The collection of initializers can be retrieved via the utility class ServletContextInitializerBeans:
protected static Collection<ServletContextInitializer> getServletContextInitializerBeans(ConfigurableApplicationContext context) {
return new ServletContextInitializerBeans(context.getBeanFactory());
}With these pieces in place, the overall algorithm becomes:
Check whether the default port (e.g., 8088) is already in use.
If it is, start a new SpringBoot instance on an alternative port (e.g., 9090).
Wait until the new instance has started.
Kill the old process that was listening on the default port.
Reconfigure the Tomcat factory to bind the default port again.
Start a new WebServer with the original DispatcherServlet and stop the old web server.
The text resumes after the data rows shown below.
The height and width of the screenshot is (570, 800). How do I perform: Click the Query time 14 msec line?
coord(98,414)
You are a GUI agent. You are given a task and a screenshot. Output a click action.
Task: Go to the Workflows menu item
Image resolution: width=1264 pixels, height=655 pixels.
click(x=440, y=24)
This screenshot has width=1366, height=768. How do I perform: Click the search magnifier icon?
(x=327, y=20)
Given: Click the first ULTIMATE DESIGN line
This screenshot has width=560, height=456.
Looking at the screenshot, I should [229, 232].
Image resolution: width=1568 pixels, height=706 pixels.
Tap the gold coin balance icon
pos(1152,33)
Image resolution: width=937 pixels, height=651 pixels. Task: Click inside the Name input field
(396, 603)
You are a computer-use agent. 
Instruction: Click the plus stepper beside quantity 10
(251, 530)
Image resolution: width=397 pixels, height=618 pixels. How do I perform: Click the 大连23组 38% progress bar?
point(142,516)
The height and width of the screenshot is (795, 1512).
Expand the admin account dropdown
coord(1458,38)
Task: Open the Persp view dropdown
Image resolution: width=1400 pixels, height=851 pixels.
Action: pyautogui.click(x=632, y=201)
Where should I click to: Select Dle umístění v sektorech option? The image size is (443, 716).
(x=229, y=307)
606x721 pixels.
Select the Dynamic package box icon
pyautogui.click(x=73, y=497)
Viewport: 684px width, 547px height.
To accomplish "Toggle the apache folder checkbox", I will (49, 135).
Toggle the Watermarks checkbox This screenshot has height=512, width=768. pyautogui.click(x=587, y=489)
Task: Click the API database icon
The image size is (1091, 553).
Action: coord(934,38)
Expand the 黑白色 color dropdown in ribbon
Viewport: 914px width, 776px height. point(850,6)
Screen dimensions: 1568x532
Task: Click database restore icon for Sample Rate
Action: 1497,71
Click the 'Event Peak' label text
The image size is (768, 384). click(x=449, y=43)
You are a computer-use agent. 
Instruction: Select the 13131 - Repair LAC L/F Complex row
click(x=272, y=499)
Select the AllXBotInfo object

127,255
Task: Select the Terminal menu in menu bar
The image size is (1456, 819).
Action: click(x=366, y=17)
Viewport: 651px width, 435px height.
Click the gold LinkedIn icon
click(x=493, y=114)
The complete implementation is shown below:
@SpringBootApplication
@EnableScheduling
public class WebMainApplication {
public static void main(String[] args) {
String[] newArgs = args.clone();
int defaultPort = 8088;
boolean needChangePort = false;
if (isPortInUse(defaultPort)) {
newArgs = new String[args.length + 1];
System.arraycopy(args, 0, newArgs, 0, args.length);
newArgs[newArgs.length - 1] = "--server.port=9090";
needChangePort = true;
}
ConfigurableApplicationContext run = SpringApplication.run(WebMainApplication.class, newArgs);
if (needChangePort) {
String command = String.format("lsof -i :%d | grep LISTEN | awk '{print $2}' | xargs kill -9", defaultPort);
try {
Runtime.getRuntime().exec(new String[]{"sh", "-c", command}).waitFor();
while (isPortInUse(defaultPort)) {}
ServletWebServerFactory webServerFactory = getWebServerFactory(run);
((TomcatServletWebServerFactory) webServerFactory).setPort(defaultPort);
WebServer webServer = webServerFactory.getWebServer(invokeSelfInitialize((ServletWebServerApplicationContext) run));
webServer.start();
((ServletWebServerApplicationContext) run).getWebServer().stop();
} catch (IOException | InterruptedException ignored) {}
}
}
private static ServletContextInitializer invokeSelfInitialize(ServletWebServerApplicationContext context) {
try {
Method method = ServletWebServerApplicationContext.class.getDeclaredMethod("getSelfInitializer");
method.setAccessible(true);
return (ServletContextInitializer) method.invoke(context);
} catch (Throwable e) {
throw new RuntimeException(e);
}
}
private static boolean isPortInUse(int port) {
try (ServerSocket serverSocket = new ServerSocket(port)) {
return false;
} catch (IOException e) {
return true;
}
}
protected static Collection<ServletContextInitializer> getServletContextInitializerBeans(ConfigurableApplicationContext context) {
return new ServletContextInitializerBeans(context.getBeanFactory());
}
private static ServletWebServerFactory getWebServerFactory(ConfigurableApplicationContext context) {
String[] beanNames = context.getBeanFactory().getBeanNamesForType(ServletWebServerFactory.class);
return context.getBeanFactory().getBean(beanNames[0], ServletWebServerFactory.class);
}
}Test
A simple demo controller is created:
@RestController
@RequestMapping("port/test")
public class TestPortController {
@GetMapping("test")
public String test() {
return "1";
}
}The application is packaged as v1 and started. Using the IDE plugin "Cool Request" the endpoint returns 1. Without stopping v1, the v2 jar (with the controller returning 2) is launched. While both versions run, repeated requests show that the response switches to 2 after a very short pause (less than one second), confirming that the service experiences near‑zero downtime.
This approach demonstrates how SpringBoot’s embedded servlet infrastructure can be leveraged to perform seamless code updates without taking the service offline.